:: SUPPLIED TEXT ::
:::

John Rex Whinfield CBE (16 February 1901 in Sutton, Surrey, England – 6 July 1966 in Dorking, Surrey) was a British chemist. Together with James Tennant Dickson, Whinfield investigated polyesters and  produced and patented the first polyester fibre in 1941, which they named Terylene (also known as Dacron) equal to or surpassing nylon in toughness and resilience. He was born in Accrington, but moved out of town before the age of 4.

Education
Whinfield attended Merchant Taylors' School and Gonville and Caius College, Cambridge where he read natural sciences (1921) and chemistry (1922).

Career
He worked initially as an assistant to Charles Frederick Cross and Edward John Bevan, who had done earlier work on viscose rayon in 1892. In 1924 he was employed as a research chemist by the Calico Printers' Association based in Manchester.

:::

:: DATASET CONTENT ::
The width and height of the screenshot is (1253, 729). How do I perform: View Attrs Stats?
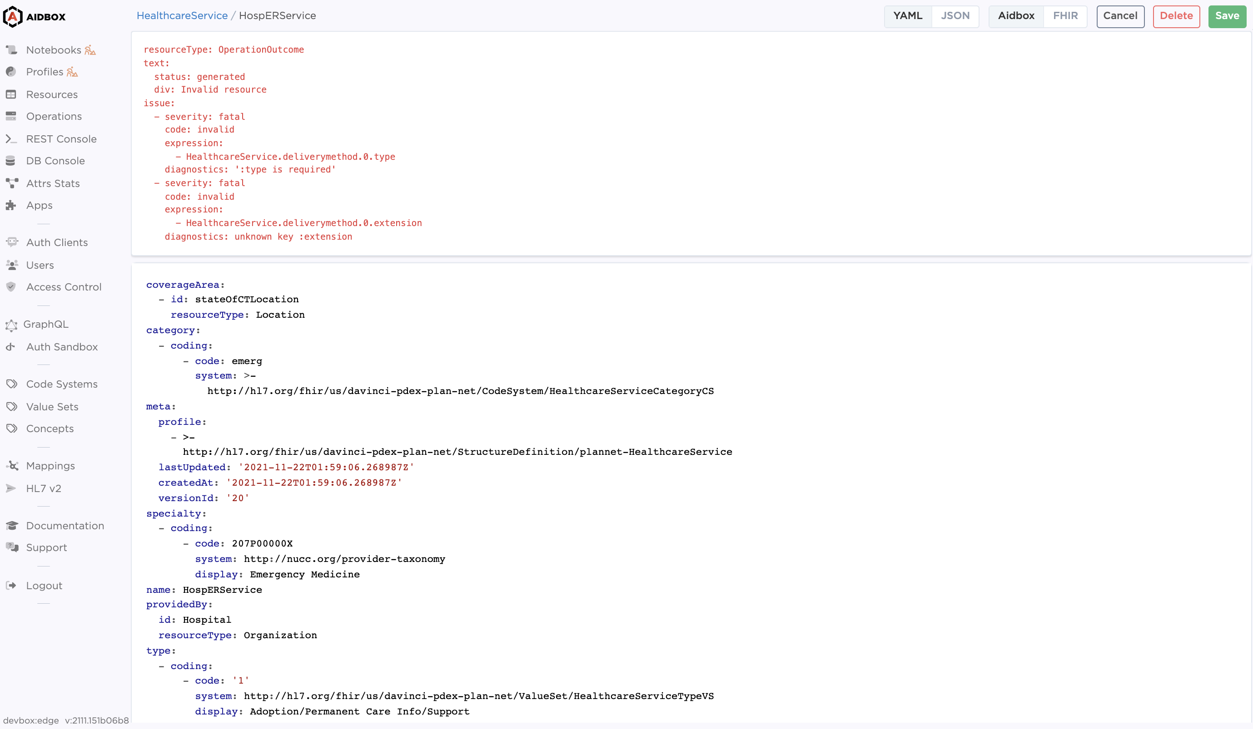[x=52, y=183]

:::

:: THINGS TO DO ::
1) Copy the Whinfield biography above from "John Rex Whinfield" up to and including "the age of 4.", word for word.
2) Render this sentence from the Whinfield biography into French: "In 1924 he was employed as a research chemist by the Calico Printers' Association based in Manchester."

:: RESPONSES TO THE TASKS ::
1)
John Rex Whinfield CBE (16 February 1901 in Sutton, Surrey, England – 6 July 1966 in Dorking, Surrey) was a British chemist. Together with James Tennant Dickson, Whinfield investigated polyesters and  produced and patented the first polyester fibre in 1941, which they named Terylene (also known as Dacron) equal to or surpassing nylon in toughness and resilience. He was born in Accrington, but moved out of town before the age of 4.

2) En 1924, il fut employé comme chimiste de recherche par la Calico Printers' Association, basée à Manchester.